So let’s head back to the “I can’t help myself” example.  Let’s also define “advice” as a “should.”  When we ask someone for advice, we’re saying, “please assess my situation and tell me what I should do.”  The sticking point ends up being a less-than-full evaluation of the wants.  So whenever someone says, “I can’t help myself,” they’re saying, “I’ve assessed my situation and given myself advice (shoulds) but I can’t get myself to behaviorally follow it through.”  This makes sense now, right?  There are encryptions.  The behaviors won’t flow unless there’s enough “want juice” flowing into it.

So here’s where it gets more complex because, if we want to rearrange the stalemate and create movement, we would need to develop the insight into functions.

Every whole wants to preserve itself – whether it’s a whole culture, a whole nation, a whole business, a whole pattern, a whole family, a whole creature, whatever.  An animal will gnaw off its leg if it’s trapped and it can’t think of a better way to preserve the whole.  Each human being is a whole.  We seek to preserve ourselves.   Every choice has a function of self-preservation.
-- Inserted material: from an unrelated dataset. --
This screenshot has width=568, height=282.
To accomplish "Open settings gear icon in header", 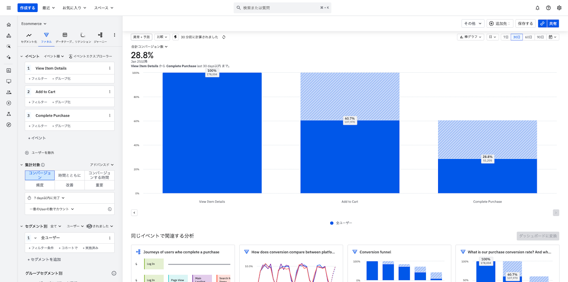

So when we run into a problem where we can’t quite get ourselves to do what we think we should, we’re battling against a self-preservation desire that’s larger than the encrypted should.  Rather than beat yourself up about why you’re not following through, it’s much healthier to try and move downwards into your personality and start to look for the payoffs to the choices.   Give yourself more credit.  At the roots of you, there’s a perfect reason why you’re doing what you’re doing.  If you can’t quite see it yet, give yourself some time to fully examine your desires, your hopes, your fears.  Try to move into the confusion/frustration (where the encryptions live) in order to map out those parts of you.  They are obviously strong enough to influence you, so you might as well spend some time there.  You might as well try to ally with those strengths rather than beat yourself up about not being able to overpower them.  All the parts of you have vitality.  All the parts of you are attempting to serve you for the greatest good.  The goal is to tap into all of your vitality so you can move as one beautiful whole.

Once things are mapped out, they make perfect sense.  You make sense.  The world makes sense.  Give yourself some credit and some time.  Keep exploring.  Keep mapping.